Wildlife Queensland wrote to the Hon Tim Mulherin again Minister for Primary Industries, Fisheries and Rural and Regional Queensland in March 2010 expressing our concerns about the continued use of these traps and their impact on platypuses and other wildlife. The Minister informed Wildlife Queensland that a review of the freshwater fisheries management arrangements was scheduled to commence in 2010. This was confirmed by the Department with an indication that it would start early in 2010. However recent advice has indicated that the Department is not in a position to inform Wildlife Queensland when the review is to occur.
In August 2010, after discussions with senior bureaucrats, Wildlife Queensland wrote to the Hon Tim Mulherin suggesting that he refer this issue to the Animal Welfare Ministerial Advisory Committee (AWMAC). Should the Minister decided such action inappropriate we have asked him to consider banning the use of these fishing devices in platypus habitat in geographical regions of Queensland similar to the action taken in New South Wales. If this option is to be considered it must be accompanied with regulation to reduce the size of the entrance rings to a maximum of 5cm from 10cm. This will also reduce the impact to other wildlife such as turtles and water rats. After some discussions with leading platypus researchers in Queensland and other states we have come to realise that the determination of a geographical boundary for platypus habitat in Queensland may prove to be a challenge. Should this be the case a reduced entrance ring size to no greater than 5cm for all opera house traps and other enclosed yabby traps such as funnels would suffice. While such actions will not guarantee protection of all wildlife it would certainly restrict the impacts on platypus and breeding turtles.

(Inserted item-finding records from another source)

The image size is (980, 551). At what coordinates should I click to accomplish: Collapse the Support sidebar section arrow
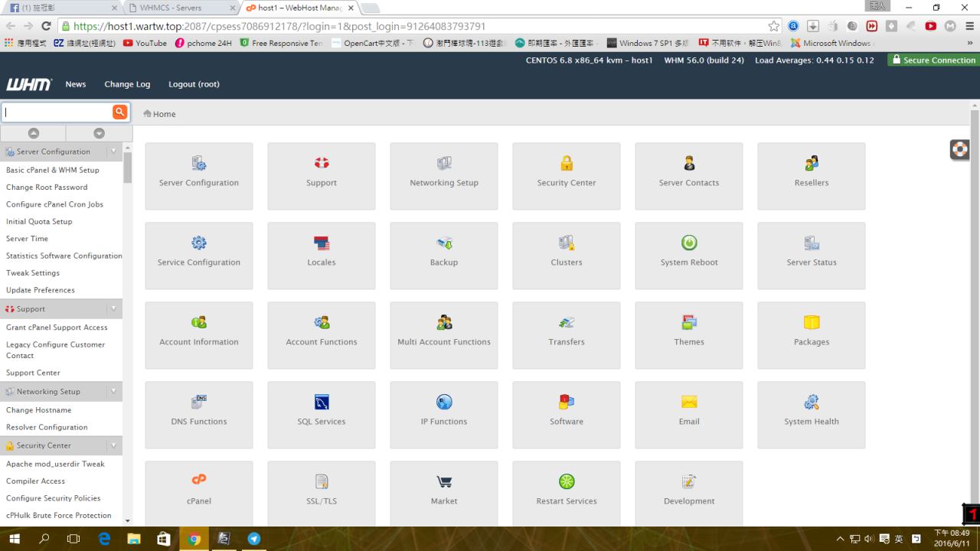click(113, 309)
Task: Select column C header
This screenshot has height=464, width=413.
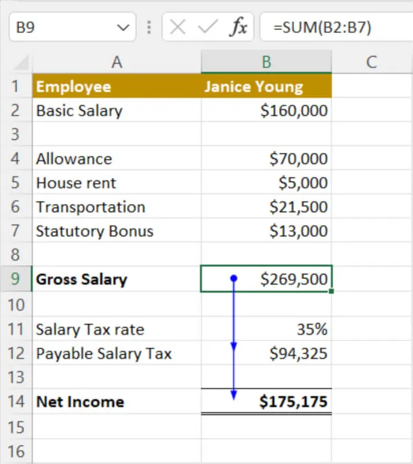Action: 371,62
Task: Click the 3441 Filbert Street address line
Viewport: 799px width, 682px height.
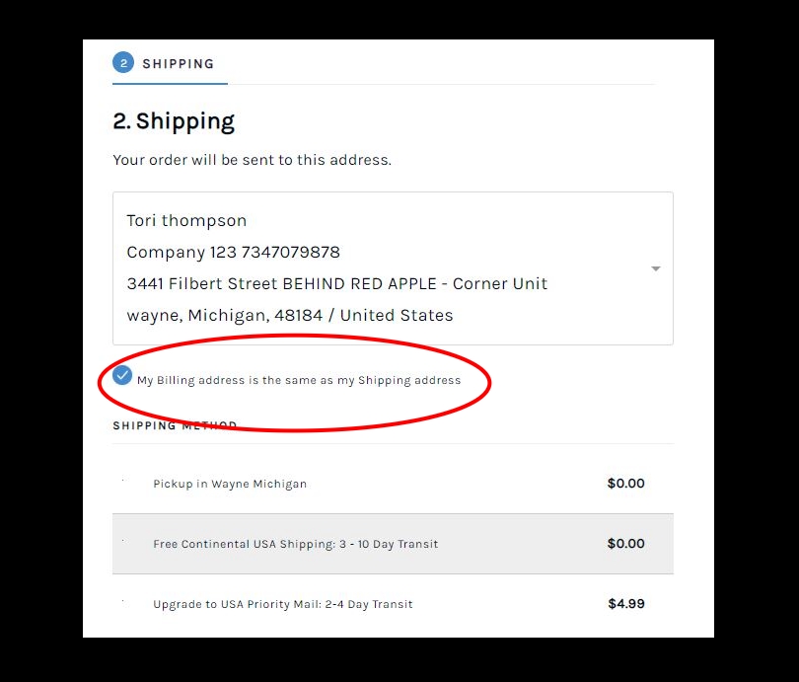Action: click(337, 283)
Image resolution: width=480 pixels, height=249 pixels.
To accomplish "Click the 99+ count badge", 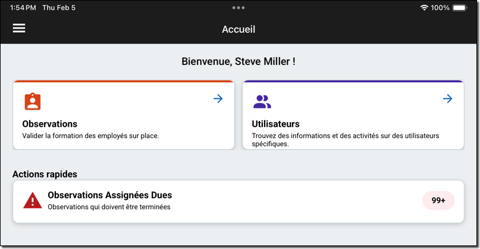I will [438, 201].
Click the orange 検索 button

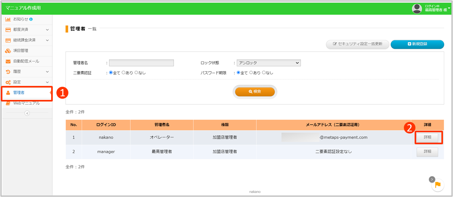pos(255,92)
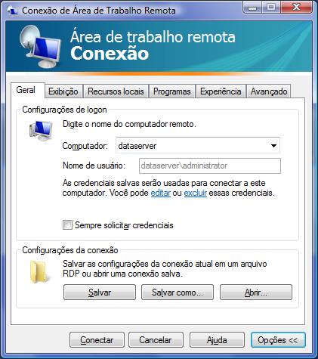318x359 pixels.
Task: Select the Geral tab
Action: click(x=26, y=90)
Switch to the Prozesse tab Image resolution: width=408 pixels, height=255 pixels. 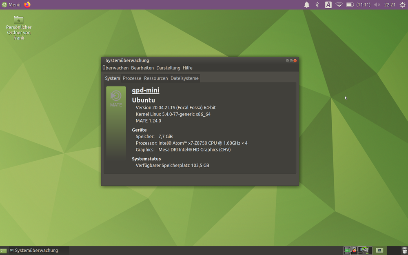pos(132,78)
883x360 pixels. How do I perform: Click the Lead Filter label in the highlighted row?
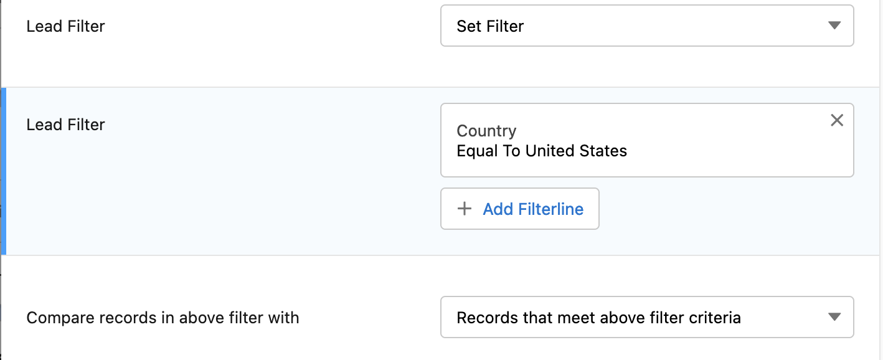65,125
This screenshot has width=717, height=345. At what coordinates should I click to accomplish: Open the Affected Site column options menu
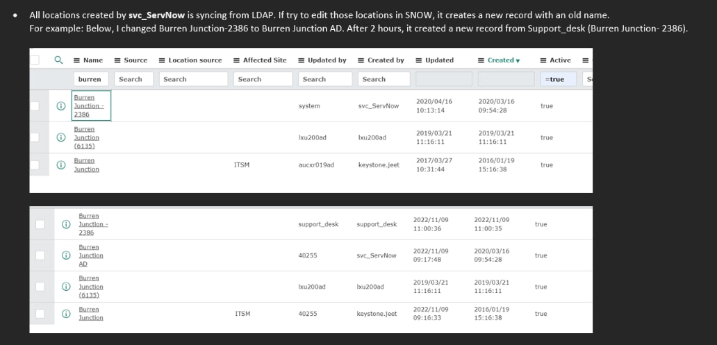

Wildlife continue to die while we await Government action.
Catching yabbies in muddy creeks and farm dams is a cherished memory of many Australian childhoods. Opera house traps are the quickest, easiest and cheapest way to catch large numbers of yabbies. While cheap to buy the environmental cost of using these traps is far too high.
Opera house and other enclosed yabby traps are inadvertently killing platypuses, as well as other native species such as turtles, Australian water-rats and water birds. Once lured into a yabby trap, a platypus may drown in less than three minutes. The platypus is particularly vulnerable to being killed in yabby traps because the shellfish form part of their diet. Nets are commonly set in the summer, which is also the breeding season for platypuses. If a breeding female becomes trapped any dependent young platypuses waiting in the nursery burrow for her return will slowly starve to death.
The platypus is one of Australia’s most iconic species and although not listed as threatened, numbers have declined in some areas due to habitat degradation and other pressures.
While legal in Queensland, these deadly traps are banned in all public waters in Tasmania, Victoria, ACT and east of the Newell Highway in New South Wales due to the threat they pose to wildlife.
What are the alternatives?
Rather than use opera house traps, anglers should use dilly nets (hoop-style lift nets) or baited lines with no hooks. These pose a lesser risk to platypus and other wildlife. Fishers should also observe bag-limits for crustaceans and reduce over-harvesting of platypus food resources.
What you can do:
- When fishing for yabbies use wildlife friendlier alternatives such as dilly nets (hoop-style lift nets) or baited lines with no hooks.
- Write a letter to the Premier.
- Report any incidence of dead platypus or other wildlife from yabby traps to Wildlife Queensland so that better information can be collected about the scale of the current problem.
What Wildlife Queensland is doing:
- Wildlife Queensland is lobbying the Government to ban opera house and other enclosed yabby traps in all public waters of Queensland. Wildlife Queensland is negotiating options to change the fisheries regulations to significantly reduce the impact to wildlife from opera house traps and other enclosed yabby traps.
- Wildlife Queensland has also asked the Hon Tim Mulherin to refer this issue to the Animal Welfare Ministerial Advisory Committee.
- Wildlife Queensland has contacted a major distributor of opera house traps, who contacted all importers to assist in awareness raising. To date there has been no response.